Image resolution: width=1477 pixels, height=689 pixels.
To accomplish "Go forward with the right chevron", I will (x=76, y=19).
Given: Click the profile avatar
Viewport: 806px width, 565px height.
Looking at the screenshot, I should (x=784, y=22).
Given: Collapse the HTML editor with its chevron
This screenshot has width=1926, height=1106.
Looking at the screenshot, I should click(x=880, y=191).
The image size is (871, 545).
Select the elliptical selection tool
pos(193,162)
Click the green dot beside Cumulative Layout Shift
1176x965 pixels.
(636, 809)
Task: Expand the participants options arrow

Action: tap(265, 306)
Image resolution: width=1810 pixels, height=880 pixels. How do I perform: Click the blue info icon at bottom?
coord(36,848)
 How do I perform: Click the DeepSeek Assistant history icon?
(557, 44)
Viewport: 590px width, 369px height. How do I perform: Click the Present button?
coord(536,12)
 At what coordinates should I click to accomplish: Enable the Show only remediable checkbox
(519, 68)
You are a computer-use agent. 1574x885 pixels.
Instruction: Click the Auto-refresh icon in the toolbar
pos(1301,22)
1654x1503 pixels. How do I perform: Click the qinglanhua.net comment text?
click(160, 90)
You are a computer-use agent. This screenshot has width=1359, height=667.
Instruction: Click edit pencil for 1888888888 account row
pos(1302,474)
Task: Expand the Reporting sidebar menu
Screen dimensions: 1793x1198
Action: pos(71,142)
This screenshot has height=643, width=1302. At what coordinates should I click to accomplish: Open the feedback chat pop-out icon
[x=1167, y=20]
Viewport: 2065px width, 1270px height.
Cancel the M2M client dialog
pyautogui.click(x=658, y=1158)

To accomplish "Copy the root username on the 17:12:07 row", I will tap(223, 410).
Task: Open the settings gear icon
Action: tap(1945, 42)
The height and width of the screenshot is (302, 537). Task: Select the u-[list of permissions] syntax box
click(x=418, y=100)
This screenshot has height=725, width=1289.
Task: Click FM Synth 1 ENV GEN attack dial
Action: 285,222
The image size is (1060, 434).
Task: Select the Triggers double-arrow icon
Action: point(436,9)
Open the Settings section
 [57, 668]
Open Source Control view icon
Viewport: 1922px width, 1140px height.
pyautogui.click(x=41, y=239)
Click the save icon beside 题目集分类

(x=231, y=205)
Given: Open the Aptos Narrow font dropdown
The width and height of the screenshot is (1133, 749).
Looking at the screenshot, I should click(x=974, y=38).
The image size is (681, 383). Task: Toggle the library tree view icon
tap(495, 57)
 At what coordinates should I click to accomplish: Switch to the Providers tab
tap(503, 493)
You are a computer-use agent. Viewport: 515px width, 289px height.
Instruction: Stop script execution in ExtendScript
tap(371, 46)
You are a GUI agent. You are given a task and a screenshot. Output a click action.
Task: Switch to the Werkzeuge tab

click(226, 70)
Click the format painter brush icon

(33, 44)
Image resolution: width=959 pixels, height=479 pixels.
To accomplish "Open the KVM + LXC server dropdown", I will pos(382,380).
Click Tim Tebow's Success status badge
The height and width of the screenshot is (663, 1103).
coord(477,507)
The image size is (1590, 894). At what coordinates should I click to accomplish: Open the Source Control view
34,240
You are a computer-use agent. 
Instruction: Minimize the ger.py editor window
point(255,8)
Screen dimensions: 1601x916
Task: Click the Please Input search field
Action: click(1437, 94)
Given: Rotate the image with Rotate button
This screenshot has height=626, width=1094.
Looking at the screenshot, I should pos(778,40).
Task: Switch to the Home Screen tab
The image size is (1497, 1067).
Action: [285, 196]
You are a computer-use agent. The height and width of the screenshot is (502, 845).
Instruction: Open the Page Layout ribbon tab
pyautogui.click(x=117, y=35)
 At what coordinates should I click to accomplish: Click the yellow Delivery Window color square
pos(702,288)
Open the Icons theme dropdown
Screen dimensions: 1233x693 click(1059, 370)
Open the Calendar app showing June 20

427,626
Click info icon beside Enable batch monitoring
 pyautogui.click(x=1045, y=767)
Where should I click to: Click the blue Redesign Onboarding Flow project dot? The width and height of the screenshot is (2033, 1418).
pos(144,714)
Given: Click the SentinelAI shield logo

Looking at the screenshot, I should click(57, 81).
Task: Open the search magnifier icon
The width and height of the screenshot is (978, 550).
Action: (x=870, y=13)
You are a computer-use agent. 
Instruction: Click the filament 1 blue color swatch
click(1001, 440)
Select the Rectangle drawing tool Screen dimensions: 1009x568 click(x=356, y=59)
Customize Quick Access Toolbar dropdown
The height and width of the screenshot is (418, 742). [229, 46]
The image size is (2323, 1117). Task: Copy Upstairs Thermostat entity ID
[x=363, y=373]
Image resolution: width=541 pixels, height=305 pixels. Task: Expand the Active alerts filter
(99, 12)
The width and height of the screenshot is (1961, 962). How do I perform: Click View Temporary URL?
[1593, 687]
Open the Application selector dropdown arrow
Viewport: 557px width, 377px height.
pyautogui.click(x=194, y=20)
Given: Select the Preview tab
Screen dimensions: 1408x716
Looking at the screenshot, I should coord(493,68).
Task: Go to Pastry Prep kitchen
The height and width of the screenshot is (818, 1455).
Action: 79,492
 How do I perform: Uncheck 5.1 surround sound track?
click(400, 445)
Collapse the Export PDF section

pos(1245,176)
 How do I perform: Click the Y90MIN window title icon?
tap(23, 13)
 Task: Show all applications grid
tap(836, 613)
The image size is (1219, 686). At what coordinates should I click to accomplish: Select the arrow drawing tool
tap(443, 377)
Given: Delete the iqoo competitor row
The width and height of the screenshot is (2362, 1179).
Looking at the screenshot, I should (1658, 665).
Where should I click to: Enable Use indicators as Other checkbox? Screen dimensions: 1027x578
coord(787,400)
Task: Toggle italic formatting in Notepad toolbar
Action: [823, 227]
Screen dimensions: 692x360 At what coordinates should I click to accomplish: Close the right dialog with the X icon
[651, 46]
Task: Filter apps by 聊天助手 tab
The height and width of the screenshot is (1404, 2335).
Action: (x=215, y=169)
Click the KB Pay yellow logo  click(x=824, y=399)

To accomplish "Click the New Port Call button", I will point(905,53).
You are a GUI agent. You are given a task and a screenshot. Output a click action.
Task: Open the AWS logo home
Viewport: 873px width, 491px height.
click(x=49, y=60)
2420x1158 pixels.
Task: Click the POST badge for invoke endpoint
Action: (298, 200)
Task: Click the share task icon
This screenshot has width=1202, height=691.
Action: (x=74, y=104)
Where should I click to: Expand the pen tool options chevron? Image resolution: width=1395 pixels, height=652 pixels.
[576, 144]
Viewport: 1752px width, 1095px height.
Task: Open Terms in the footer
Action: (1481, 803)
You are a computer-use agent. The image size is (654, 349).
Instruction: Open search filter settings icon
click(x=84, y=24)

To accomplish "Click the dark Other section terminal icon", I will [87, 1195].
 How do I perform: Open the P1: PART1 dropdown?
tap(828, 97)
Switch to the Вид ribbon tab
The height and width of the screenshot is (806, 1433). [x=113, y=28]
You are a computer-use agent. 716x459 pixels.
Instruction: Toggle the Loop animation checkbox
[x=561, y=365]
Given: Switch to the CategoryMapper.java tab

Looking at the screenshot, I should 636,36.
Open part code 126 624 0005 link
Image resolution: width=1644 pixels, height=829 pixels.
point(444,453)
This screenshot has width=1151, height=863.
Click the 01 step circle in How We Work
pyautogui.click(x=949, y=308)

● **ASSIGNMENT**: Wherever the string "computer" appears in a line above, copy that line.

● **WRITTEN RESPONSE**:
You are a computer-use agent. 1574x885 pixels.
You are a computer-use agent. This screenshot has width=1359, height=667.
You are a computer-use agent. Viewport: 515px width, 289px height.
You are a computer-use agent. 
You are a computer-use agent. The height and width of the screenshot is (502, 845).
You are a computer-use agent. 
You are a computer-use agent. The image size is (654, 349).
You are a computer-use agent. 716x459 pixels.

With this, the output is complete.